Table of Contents

Proposal

Results

Logo

Final Project for MUSA 550 Geospatial Data Science in Python.

View the Project on GitHub bri-ne/KarmaMine

Proposal

Gianluca Mangiapane, Bri Cervantes

TL;DR

Our Motivation

Reddit is known as the front page of the internet, but what does it take to get on the front page of the internet’s front page?

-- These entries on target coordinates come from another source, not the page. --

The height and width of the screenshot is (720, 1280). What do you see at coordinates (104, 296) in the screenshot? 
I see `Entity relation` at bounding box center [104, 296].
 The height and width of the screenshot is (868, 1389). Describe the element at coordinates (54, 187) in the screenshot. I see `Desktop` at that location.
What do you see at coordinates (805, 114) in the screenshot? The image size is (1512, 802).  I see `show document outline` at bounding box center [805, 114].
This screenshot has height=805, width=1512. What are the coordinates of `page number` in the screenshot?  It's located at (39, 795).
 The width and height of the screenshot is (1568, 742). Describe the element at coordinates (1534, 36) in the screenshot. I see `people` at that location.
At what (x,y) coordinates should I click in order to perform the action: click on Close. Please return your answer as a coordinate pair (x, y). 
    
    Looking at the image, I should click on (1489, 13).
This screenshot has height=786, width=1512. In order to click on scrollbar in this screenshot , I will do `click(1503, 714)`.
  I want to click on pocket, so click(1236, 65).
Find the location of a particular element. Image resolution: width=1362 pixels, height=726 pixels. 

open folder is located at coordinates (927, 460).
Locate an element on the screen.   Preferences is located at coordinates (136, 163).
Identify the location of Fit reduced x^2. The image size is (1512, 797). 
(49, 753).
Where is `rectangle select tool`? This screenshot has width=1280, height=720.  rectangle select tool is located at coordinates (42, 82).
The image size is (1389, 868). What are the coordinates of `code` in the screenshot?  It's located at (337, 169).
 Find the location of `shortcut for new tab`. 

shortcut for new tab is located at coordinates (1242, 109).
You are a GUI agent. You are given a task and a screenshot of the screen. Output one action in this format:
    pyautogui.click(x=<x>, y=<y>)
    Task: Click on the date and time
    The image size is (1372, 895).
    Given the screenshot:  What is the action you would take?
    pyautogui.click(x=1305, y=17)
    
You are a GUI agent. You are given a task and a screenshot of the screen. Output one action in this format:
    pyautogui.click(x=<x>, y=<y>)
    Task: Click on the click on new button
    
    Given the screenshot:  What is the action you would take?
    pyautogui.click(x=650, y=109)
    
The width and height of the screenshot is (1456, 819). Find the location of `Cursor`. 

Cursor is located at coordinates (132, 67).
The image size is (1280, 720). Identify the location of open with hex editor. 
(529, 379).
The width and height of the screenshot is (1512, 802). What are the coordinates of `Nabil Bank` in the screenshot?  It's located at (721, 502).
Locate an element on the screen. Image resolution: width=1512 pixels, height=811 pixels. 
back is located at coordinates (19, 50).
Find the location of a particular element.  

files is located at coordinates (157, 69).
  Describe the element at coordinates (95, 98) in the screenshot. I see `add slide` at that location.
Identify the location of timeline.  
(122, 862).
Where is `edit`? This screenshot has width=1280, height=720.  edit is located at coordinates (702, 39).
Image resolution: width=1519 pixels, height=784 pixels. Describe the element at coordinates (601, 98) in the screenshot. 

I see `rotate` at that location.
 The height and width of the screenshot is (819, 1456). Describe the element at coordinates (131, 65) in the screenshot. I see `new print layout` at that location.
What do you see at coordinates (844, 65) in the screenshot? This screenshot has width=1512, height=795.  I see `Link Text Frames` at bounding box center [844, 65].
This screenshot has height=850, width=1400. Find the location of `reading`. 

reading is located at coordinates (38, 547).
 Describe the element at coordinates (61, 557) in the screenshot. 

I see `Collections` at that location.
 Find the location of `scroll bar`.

As the 15th most used social media network in the world1, Reddit boasted more than 430 monthly active users in 2019.2 Unlike Facebook or Instagram, Reddit is structured as a forum based platform hosting 2.8 million sub-forums, known as subreddits, where users can discuss anything from Python, to Wall Street, to things that make them say ‘aww’. Once subscribed to a subreddit, user’s can post content relating to the subreddit, ask questions, and engage in discussions with other reddit users. In 2019 alone, there were roughly 199 million posts, 1.7 million comments, and 32 billion upvotes made by Reddit users. This is all to say there’s a lot of competition for the front page of Reddit but if you make it there, you’re guaranteed to capture a lot of engagement.

The Front Page

The front page of Reddit is not explicitly defined, but most users consider it to be the pseudo subreddit r/all. R/all is a ‘default’ subreddit, meaning each new user is automatically subscribed to it when they first create their account. And unlike other true subreddits, users can’t post directly to r/all, instead very popular posts from other subreddits are published there by Reddit’s r/all algorithm.3 Generally, Reddit’s r/all algorithm uses a combination of how recently a post was made, “how many upvotes it has received, and how recently it’s been upvoted” to determine front-page worthy posts.4

But if you don’t want to leave it up to chance, how can you make sure you make it to the front-page? We know that popular posts make it to the front-page, but is there a pattern to what makes a post popular? Using PRAW, a Reddit API wrapper, we will investigate what r/all posts have in common and explore which subreddits (super-subreddits) and users (superusers) make it to the front page the most. Additionally, we’ll incorporate data from the AP API to investigate whether the popularity of r/all posts is influenced by world events.

Question We Set Out to Answer, and the Ones We Actually Did

1. What does Reddit Value? What are the common characteristics/patterns in top r/all posts?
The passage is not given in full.